■ TASK DETAILS: Lift every line from the entries that includes the word "agent".

[Stored records]
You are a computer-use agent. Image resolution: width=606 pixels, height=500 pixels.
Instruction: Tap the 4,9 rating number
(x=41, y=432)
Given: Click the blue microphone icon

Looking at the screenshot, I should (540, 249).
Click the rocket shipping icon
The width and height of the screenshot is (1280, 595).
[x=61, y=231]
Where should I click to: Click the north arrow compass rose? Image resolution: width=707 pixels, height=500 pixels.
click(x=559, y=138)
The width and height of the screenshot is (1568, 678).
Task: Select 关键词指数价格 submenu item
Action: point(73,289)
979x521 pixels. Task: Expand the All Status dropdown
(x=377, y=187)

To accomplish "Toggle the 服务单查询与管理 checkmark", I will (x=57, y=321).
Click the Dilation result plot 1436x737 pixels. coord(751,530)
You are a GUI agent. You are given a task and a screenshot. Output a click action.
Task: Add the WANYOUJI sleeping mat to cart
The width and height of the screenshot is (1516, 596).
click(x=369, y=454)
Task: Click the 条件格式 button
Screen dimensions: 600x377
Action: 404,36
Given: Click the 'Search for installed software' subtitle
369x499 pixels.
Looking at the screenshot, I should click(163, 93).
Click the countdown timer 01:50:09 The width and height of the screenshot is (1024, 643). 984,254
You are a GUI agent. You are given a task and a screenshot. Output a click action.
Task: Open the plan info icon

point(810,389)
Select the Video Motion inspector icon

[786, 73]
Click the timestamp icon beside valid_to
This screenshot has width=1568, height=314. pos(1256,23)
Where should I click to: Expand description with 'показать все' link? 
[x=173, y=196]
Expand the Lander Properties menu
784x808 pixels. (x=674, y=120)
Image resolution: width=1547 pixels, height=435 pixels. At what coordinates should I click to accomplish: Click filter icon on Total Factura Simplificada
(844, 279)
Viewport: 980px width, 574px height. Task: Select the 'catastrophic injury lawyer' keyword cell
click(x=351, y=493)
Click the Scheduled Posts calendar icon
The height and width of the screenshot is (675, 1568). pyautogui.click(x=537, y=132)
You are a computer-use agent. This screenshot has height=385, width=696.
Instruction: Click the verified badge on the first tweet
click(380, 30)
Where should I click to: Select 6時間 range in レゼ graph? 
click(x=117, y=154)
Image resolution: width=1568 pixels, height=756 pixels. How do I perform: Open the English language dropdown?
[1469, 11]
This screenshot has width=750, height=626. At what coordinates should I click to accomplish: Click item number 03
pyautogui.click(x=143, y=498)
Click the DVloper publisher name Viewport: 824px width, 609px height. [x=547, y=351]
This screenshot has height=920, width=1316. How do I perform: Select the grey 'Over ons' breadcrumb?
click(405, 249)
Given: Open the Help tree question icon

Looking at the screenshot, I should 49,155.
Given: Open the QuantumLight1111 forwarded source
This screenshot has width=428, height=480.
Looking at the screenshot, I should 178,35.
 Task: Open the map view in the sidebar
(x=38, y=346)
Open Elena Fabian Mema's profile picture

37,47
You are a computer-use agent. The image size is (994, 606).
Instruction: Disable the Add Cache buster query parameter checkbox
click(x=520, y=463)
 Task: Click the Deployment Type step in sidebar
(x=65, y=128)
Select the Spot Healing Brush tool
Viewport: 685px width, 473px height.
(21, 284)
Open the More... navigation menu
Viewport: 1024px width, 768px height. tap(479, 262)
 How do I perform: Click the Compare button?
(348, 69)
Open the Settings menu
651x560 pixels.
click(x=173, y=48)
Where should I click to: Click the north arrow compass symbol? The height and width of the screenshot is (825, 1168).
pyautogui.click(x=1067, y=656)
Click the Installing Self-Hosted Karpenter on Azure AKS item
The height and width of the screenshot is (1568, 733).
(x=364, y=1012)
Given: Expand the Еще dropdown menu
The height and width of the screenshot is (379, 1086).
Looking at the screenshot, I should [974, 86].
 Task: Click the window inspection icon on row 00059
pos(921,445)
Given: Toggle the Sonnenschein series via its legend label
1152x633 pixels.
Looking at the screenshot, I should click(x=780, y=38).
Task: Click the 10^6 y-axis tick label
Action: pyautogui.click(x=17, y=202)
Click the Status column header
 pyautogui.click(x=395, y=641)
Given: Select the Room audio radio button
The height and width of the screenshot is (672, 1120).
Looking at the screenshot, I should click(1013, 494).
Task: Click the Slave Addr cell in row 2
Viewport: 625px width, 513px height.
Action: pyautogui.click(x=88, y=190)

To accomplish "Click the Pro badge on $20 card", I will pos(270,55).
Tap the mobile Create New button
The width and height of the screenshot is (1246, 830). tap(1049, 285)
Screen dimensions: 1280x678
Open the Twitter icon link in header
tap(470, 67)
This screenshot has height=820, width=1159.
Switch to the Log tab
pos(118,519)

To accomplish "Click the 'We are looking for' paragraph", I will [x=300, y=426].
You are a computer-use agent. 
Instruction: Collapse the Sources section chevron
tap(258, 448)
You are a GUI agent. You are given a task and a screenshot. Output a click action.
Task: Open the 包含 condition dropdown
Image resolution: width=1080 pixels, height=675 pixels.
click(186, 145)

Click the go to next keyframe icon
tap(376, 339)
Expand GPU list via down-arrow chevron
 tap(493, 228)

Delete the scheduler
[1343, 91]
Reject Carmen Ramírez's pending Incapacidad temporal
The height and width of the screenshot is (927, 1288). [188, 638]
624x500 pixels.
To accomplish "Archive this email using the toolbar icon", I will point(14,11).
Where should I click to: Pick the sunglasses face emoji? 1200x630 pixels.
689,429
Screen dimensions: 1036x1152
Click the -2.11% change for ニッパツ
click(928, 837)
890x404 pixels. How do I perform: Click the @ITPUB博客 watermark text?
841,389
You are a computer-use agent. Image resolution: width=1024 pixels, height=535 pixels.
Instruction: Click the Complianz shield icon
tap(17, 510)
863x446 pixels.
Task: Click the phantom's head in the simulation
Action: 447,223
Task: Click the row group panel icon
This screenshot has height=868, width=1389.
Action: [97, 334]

■ RESULT:
You are a computer-use agent. Image resolution: width=606 pixels, height=500 pixels.
You are a GUI agent. You are given a task and a screenshot. Output a click action.
You are a GUI agent. You are given a task and a screenshot. Output a click action.
You are a computer-use agent. This screenshot has height=385, width=696.
You are a computer-use agent. The image size is (994, 606).
You are a computer-use agent. 
You are a GUI agent. You are given a task and a screenshot. Output a click action.
You are a computer-use agent. Image resolution: width=1024 pixels, height=535 pixels.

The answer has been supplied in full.